### EXERCISE INPUTS:
* * * *

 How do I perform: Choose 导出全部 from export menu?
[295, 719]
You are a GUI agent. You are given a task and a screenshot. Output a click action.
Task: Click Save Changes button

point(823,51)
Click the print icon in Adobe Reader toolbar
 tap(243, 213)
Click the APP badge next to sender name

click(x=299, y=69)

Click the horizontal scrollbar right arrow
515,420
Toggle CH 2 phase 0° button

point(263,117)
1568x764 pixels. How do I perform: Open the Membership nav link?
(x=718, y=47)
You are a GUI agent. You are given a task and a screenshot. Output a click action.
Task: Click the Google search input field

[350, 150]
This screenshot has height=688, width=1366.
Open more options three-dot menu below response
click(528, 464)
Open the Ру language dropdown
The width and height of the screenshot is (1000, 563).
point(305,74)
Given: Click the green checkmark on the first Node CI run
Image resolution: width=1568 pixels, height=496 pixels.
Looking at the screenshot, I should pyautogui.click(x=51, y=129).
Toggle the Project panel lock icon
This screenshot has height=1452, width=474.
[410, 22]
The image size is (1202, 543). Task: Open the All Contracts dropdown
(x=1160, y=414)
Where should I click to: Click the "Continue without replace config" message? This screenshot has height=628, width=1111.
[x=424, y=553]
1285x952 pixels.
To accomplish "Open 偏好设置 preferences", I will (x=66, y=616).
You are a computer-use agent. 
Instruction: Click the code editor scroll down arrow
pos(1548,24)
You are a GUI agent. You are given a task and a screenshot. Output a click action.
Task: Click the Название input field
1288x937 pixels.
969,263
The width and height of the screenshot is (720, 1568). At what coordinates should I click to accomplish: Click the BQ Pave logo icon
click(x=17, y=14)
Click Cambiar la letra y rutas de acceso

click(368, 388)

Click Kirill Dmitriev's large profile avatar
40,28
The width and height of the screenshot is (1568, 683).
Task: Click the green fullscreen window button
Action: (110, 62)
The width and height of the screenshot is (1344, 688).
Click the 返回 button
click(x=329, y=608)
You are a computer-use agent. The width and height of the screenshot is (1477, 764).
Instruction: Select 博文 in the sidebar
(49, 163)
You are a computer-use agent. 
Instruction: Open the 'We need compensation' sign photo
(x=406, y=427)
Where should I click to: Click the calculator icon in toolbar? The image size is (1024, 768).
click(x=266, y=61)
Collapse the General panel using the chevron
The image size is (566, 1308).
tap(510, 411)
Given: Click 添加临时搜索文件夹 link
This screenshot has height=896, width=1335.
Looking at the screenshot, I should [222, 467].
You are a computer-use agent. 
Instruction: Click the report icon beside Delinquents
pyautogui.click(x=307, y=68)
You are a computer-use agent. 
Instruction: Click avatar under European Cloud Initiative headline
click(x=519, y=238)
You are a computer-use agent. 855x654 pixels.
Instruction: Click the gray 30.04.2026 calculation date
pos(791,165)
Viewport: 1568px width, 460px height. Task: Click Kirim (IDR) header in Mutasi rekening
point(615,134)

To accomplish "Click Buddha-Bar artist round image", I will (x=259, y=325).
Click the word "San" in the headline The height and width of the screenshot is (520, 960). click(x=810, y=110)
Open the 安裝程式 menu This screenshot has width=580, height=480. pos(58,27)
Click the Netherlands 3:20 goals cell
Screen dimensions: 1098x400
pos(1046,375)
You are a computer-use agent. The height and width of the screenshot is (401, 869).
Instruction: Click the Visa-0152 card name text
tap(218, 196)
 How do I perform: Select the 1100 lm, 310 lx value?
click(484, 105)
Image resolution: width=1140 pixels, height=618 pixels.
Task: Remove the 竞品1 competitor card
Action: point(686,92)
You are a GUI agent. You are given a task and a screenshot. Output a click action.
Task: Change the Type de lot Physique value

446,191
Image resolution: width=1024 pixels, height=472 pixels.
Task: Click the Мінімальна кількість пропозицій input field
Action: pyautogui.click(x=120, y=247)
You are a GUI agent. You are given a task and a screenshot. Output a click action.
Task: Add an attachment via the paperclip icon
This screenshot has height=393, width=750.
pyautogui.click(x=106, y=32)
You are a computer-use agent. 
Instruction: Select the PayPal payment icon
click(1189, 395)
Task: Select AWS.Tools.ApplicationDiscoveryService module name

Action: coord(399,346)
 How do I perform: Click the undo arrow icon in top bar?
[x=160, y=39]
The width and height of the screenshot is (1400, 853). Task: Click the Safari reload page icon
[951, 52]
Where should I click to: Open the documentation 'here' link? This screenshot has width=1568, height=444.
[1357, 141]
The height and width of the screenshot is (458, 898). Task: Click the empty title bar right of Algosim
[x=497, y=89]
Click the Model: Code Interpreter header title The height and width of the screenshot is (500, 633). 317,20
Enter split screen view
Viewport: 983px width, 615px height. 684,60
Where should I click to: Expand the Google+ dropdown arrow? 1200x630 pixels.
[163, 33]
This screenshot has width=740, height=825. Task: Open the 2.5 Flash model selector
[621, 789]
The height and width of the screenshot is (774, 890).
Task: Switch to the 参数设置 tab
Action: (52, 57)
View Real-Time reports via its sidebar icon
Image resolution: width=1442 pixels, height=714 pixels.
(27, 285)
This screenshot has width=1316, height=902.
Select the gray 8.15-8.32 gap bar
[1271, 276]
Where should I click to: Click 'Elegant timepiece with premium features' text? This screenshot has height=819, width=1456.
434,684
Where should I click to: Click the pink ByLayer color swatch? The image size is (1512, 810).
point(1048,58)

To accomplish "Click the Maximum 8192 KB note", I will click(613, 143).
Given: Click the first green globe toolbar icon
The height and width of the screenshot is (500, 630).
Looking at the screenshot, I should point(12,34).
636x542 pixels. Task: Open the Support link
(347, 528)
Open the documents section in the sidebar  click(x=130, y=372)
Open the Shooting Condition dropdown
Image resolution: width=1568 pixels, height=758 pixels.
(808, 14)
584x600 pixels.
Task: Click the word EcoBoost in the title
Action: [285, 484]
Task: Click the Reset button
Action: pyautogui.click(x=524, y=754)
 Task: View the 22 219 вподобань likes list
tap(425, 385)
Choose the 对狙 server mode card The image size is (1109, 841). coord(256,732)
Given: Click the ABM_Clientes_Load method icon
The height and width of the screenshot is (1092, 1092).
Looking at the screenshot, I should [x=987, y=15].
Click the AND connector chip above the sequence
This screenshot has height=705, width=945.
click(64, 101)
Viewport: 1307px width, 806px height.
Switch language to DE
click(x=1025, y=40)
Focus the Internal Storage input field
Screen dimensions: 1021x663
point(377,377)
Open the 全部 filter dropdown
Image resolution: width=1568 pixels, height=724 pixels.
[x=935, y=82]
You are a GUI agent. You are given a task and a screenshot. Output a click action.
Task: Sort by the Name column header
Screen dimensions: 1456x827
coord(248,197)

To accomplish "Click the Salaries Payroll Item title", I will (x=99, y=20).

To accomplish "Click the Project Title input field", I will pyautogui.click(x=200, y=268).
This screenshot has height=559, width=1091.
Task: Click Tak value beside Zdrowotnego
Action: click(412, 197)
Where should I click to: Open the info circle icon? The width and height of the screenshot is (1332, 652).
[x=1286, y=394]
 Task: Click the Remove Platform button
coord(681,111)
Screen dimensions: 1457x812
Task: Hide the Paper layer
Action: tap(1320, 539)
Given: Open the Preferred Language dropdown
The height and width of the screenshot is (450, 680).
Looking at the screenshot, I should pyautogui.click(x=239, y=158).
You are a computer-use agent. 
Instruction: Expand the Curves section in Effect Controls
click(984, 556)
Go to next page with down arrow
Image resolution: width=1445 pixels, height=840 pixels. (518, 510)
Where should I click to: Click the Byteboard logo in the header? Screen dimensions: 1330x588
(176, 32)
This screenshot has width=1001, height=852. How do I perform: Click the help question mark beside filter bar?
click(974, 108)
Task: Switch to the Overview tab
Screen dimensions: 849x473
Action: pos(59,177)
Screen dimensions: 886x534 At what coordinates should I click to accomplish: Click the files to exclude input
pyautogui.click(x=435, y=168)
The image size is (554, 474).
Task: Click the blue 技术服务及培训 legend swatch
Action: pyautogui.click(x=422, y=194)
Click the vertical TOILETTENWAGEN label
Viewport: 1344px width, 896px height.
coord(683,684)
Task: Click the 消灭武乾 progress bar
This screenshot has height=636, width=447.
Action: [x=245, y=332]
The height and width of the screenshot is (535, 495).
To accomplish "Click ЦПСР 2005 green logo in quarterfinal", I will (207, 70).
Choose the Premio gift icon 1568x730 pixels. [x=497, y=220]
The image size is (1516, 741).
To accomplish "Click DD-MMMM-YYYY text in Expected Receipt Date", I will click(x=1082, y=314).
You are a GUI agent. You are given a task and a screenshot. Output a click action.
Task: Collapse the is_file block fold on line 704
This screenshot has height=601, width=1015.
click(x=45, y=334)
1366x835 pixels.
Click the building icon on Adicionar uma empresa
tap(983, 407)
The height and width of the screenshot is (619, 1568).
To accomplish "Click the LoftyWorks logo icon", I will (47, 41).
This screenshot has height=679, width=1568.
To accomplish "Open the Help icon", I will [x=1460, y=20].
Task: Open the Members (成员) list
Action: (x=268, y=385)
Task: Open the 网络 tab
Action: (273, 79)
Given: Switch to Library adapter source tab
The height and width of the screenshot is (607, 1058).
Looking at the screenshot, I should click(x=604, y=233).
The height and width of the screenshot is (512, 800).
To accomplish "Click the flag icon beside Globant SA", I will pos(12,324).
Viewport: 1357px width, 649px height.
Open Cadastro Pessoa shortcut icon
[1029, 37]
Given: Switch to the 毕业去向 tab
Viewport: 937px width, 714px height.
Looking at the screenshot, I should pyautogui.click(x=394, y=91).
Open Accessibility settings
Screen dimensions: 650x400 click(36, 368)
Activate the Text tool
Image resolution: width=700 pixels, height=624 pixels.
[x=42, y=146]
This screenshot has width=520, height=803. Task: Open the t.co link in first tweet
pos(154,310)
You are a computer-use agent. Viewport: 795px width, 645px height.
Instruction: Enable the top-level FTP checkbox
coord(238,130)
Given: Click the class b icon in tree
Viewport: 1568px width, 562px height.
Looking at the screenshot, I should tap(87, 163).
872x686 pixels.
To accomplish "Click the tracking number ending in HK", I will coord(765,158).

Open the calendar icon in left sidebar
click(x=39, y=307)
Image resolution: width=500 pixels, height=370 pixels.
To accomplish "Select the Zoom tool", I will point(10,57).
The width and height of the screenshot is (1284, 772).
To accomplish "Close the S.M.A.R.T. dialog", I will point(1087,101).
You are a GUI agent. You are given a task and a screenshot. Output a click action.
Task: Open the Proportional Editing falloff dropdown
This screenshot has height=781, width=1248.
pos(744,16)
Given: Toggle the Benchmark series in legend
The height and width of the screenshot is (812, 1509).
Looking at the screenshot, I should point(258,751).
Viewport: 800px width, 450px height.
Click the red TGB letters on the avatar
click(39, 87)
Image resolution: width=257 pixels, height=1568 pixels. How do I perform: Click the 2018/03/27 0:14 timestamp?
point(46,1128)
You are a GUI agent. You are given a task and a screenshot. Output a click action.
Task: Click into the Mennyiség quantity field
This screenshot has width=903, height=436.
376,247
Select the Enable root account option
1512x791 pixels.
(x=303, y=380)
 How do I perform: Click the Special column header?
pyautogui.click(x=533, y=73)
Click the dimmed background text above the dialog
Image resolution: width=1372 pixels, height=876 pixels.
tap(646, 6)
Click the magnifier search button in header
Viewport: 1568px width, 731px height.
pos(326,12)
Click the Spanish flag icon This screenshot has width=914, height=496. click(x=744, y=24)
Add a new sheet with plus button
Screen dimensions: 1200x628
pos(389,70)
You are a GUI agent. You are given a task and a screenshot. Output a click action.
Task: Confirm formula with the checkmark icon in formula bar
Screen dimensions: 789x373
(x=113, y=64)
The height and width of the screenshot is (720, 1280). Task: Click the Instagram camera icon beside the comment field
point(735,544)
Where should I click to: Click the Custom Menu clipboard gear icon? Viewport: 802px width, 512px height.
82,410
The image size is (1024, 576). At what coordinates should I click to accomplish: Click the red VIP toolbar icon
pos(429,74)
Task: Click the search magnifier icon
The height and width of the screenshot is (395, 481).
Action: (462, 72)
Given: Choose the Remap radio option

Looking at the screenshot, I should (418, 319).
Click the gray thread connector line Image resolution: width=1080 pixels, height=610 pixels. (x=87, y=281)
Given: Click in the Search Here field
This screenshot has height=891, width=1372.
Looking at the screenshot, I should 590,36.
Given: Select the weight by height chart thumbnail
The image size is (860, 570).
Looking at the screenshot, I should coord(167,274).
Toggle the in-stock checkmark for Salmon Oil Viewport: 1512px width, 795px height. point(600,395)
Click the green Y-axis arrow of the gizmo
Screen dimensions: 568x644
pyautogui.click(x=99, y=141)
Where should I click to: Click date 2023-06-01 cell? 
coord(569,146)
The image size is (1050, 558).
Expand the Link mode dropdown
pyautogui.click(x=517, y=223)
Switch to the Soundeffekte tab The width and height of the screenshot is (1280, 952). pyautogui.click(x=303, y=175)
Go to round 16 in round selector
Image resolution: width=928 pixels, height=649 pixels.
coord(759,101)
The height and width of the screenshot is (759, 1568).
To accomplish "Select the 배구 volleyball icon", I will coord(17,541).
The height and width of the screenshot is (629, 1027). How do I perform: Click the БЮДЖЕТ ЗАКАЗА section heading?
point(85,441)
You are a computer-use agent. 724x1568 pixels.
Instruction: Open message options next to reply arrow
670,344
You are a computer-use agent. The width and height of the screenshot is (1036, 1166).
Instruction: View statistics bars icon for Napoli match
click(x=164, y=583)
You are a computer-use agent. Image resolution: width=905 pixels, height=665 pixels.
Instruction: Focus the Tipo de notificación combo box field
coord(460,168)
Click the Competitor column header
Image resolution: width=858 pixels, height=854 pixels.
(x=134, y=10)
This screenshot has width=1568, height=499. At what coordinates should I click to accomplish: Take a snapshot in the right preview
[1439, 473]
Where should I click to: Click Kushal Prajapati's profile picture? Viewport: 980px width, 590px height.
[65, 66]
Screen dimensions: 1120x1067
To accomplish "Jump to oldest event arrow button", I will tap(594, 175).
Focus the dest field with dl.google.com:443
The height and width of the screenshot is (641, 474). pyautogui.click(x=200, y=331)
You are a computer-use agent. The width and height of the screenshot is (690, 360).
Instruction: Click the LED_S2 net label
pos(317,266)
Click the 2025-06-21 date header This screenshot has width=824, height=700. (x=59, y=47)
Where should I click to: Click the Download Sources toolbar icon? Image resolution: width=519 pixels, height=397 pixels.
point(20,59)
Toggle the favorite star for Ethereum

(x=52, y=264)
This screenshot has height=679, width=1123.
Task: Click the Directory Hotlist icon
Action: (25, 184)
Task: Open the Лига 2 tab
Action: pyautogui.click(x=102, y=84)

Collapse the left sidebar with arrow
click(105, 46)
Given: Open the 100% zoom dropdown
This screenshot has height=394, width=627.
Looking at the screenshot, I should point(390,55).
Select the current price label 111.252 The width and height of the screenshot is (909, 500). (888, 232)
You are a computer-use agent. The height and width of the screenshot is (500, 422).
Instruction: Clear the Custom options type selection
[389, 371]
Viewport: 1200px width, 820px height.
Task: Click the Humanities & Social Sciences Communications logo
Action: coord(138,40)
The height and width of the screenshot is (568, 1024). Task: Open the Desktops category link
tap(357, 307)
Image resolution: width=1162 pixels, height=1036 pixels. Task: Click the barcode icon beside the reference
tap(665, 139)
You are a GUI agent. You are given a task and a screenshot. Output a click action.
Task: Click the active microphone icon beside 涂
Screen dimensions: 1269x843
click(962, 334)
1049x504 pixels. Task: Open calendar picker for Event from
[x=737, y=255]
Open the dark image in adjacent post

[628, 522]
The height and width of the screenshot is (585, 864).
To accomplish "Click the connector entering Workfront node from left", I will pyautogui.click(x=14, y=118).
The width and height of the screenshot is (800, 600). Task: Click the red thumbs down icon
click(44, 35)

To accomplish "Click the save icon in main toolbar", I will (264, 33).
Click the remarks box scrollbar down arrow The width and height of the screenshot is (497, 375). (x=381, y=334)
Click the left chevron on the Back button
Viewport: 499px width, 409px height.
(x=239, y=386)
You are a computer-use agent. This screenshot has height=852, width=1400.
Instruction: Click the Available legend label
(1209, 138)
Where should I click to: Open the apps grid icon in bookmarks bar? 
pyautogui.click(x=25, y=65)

* * * *

### WORK TO COMPLETE:
The exact lines of the material above starting at the one that contains "Go to next page with down arrow" and ending at the one that contains "Task: Collapse the" are what to retype; leave out everything else.

### RESPONSE AREA:
Go to next page with down arrow
Image resolution: width=1445 pixels, height=840 pixels. (518, 510)
Where should I click to: Click the Byteboard logo in the header? Screen dimensions: 1330x588
(176, 32)
This screenshot has width=1001, height=852. How do I perform: Click the help question mark beside filter bar?
click(974, 108)
Task: Switch to the Overview tab
Screen dimensions: 849x473
Action: pos(59,177)
Screen dimensions: 886x534 At what coordinates should I click to accomplish: Click the files to exclude input
pyautogui.click(x=435, y=168)
The image size is (554, 474).
Task: Click the blue 技术服务及培训 legend swatch
Action: pyautogui.click(x=422, y=194)
Click the vertical TOILETTENWAGEN label
Viewport: 1344px width, 896px height.
coord(683,684)
Task: Click the 消灭武乾 progress bar
This screenshot has height=636, width=447.
Action: [x=245, y=332]
The height and width of the screenshot is (535, 495).
To accomplish "Click ЦПСР 2005 green logo in quarterfinal", I will (207, 70).
Choose the Premio gift icon 1568x730 pixels. [x=497, y=220]
The image size is (1516, 741).
To accomplish "Click DD-MMMM-YYYY text in Expected Receipt Date", I will click(x=1082, y=314).
You are a GUI agent. You are given a task and a screenshot. Output a click action.
Task: Collapse the is_file block fold on line 704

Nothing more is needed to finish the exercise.